The western entrails of the Piccadilly line constitute one of the planet’s deep mysteries.
The geometry is complex enough. At Acton Town, the dark blue Tube line splits, with one fork running to Heathrow airport and the other rambling through the western suburbs, up to Sudbury Hill then down to Rayners Lane and beyond.
Most travellers hoping to venture to somewhere more exotic than Uxbridge are concerned with the Heathrow bit. On this stretch, life gets more complicated still beyond Hatton Cross.
The line frays once again into a one-way loop via Terminal 4 to Terminals 2 and 3 (the station decorated with retro Concorde motives), while a two-way line runs to Terminal 5.
Goodness knows what first-time overseas visitors make of the Piccadilly line, because as a fairly regular user I am still mildly baffled – not just by the peculiar design, but the way it is run.
The sequence of destinations seems entirely random. (Properly arbitrary, that is – not “random” in the way that Ryanair’s seat-allocation algorithm assigns only middle seats to a group of 17 passengers on the same booking.)
I imagine beside the platform in leafy Cockfosters, the northern terminus for the line, a Tube official waits with a hatful of slips of paper bearing names such as “Northfields” and “Uxbridge” on them. Before setting off, each driver makes a lucky dip.
A few of the slips say “Heathrow”, either Terminal 4 or 5, providing some hope among more optimistic travellers that they might be taken to Europe’s busiest airport. At certain times of the week, such optimism is justified because all the trains are airport-bound. In the small hours of Sunday morning, Heathrow Terminal 5 is served by a Tube train every 10 minutes, with no other options. But when loads of people want to get there, during a weekday rush-hour, the uncertainty principle applies.
I discovered this on Tuesday, at Green Park station – a place I had not planned to be. My flight was on British Airways from Heathrow Terminal 5 at 8.50pm. So exactly two hours before departure, I prepared to board the 6.50pm train from Waterloo to Feltham, the suburb just south of Heathrow. Even though the long-promised spur to the airport seems as elusive as ever, an ordinary commuter train is still a smart way to get there.
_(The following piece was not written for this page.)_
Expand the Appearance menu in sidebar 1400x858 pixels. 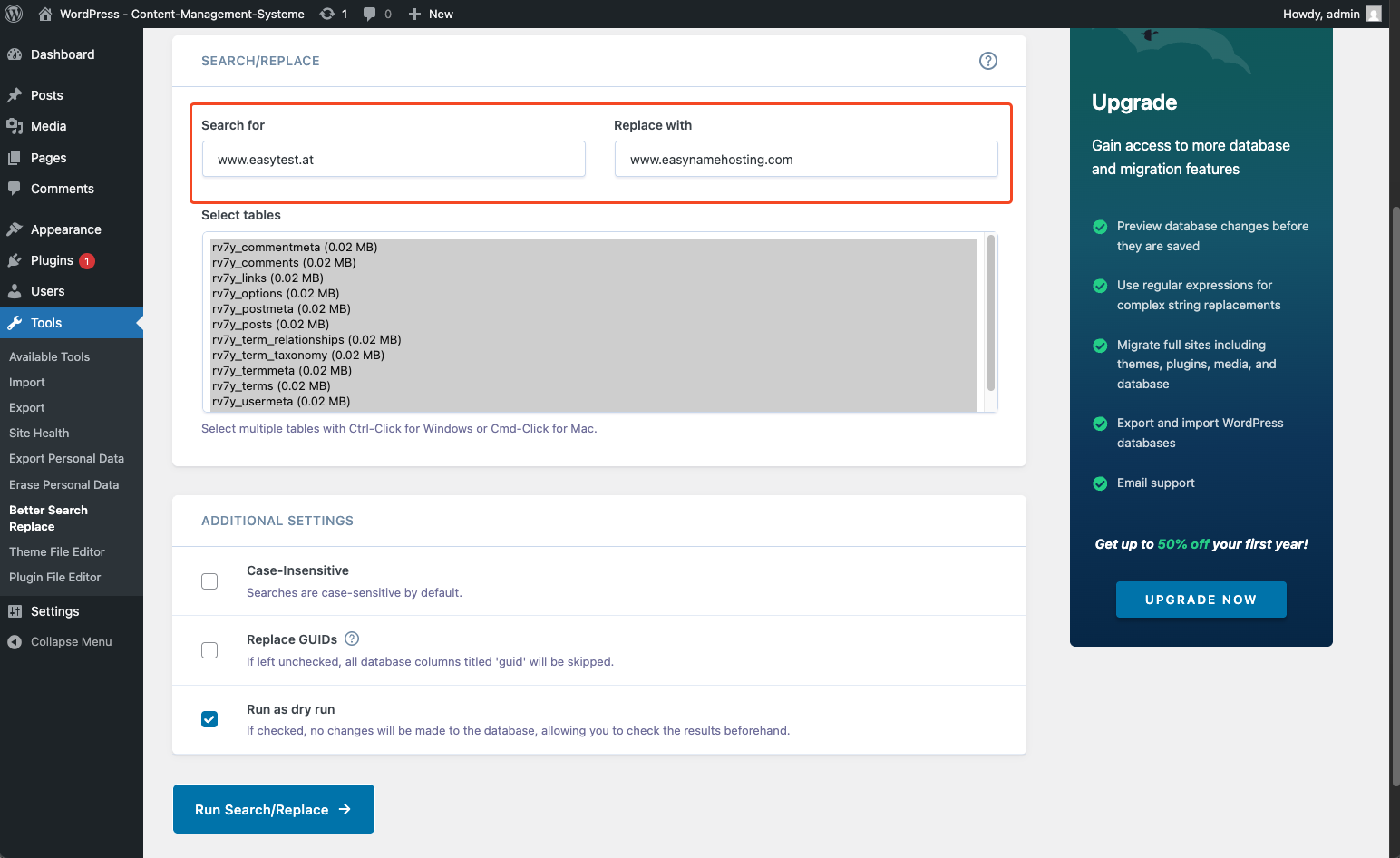click(65, 229)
It takes only 26 minutes and costs £7.10 to reach the Heathrow airport area. From Feltham station you can hop on bus 490 to Terminal 4 and 5.
But my Plan A was thwarted. “Delayed” was all the Waterloo departure board would reveal.
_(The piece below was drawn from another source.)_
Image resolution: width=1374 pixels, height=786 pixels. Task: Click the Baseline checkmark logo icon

So I hopped on the Jubilee line and headed for Green Park, to join the Piccadilly line. Here, my problems were only just beginning. Four trains were shown in the next 10 minutes. none of them going to Heathrow Terminal 5.
Should I stay or should I go? No contest. Even if train number 5 was going to the right station, there would be little scope for delay – and I shivered to recall previous stressful journeys where a Piccadilly line train stalled for five or 10 minutes one station short of the airport “to regulate the service”. I’m sure we’re all in favour of regulated services, but to do so when hundreds of people are increasingly keen to reach Heathrow seems perverse in the extreme.
So Plan C it was: Jubilee line to Baker Street and a swift change to the Bakerloo line to Paddington. Here, the Heathrow Express stood ready, looking swift, shiny and pricey.
The 100-mph train celebrates its 19th anniversary this weekend. Since Tony Blair opened the Heathrow Express in June 1998, the average return fare to Nice (where I was hoping to be) has probably halved. But the one-way fare on the express train has more than doubled from the original £10.
I have no complaints about paying £25 to rescue a trip that South West Trains and the Piccadilly line had threatened to scupper. But the gulf between the £6 fare for the slow and unreliable Tube and £25 for the fast and mostly reliable train looks too wide. Sure, there is a £10.30 Heathrow Connect option from Paddington, a stopping service taking 28 minutes, but with only two every hour it lacks the frequency that rail-air passengers need.
Happily, this week the first brand-new trains entered service ahead of the opening of the Elizabeth line – the suburban express service formerly known as Crossrail. In May next year, four trains will run from Paddington to the airport, replacing the Heathrow Connect, and 12 months after that the full service should begin from the City and West End. Fares are expected to be the same as the Tube trip to the airport, with frequencies and journey times less random.
Meanwhile the Heathrow Express will keep going. Long may it continue to provide an insurance policy for late-running passengers.
By May 2019 we will have a decent set of links between western Europe’s biggest city and busiest airport. But if Heathrow’s third runway ever gets built, and with it another terminal, it will be all change once more in the rail-air version of Mornington Crescent.